---------- Record extracts ----------

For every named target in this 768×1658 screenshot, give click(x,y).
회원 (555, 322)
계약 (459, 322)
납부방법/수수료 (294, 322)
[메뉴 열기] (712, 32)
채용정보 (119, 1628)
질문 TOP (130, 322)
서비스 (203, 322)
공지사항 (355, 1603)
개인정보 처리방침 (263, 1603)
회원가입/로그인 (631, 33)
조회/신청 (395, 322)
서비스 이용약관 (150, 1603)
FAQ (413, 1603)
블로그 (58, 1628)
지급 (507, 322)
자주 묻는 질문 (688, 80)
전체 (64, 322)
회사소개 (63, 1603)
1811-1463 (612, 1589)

----------

Goal of the exercise -
All the records above need to be output exactly, with none omitted.

Your response -
For every named target in this 768×1658 screenshot, give click(x,y).
회원 (555, 322)
계약 (459, 322)
납부방법/수수료 (294, 322)
[메뉴 열기] (712, 32)
채용정보 (119, 1628)
질문 TOP (130, 322)
서비스 (203, 322)
공지사항 (355, 1603)
개인정보 처리방침 (263, 1603)
회원가입/로그인 (631, 33)
조회/신청 (395, 322)
서비스 이용약관 (150, 1603)
FAQ (413, 1603)
블로그 (58, 1628)
지급 (507, 322)
자주 묻는 질문 (688, 80)
전체 (64, 322)
회사소개 (63, 1603)
1811-1463 (612, 1589)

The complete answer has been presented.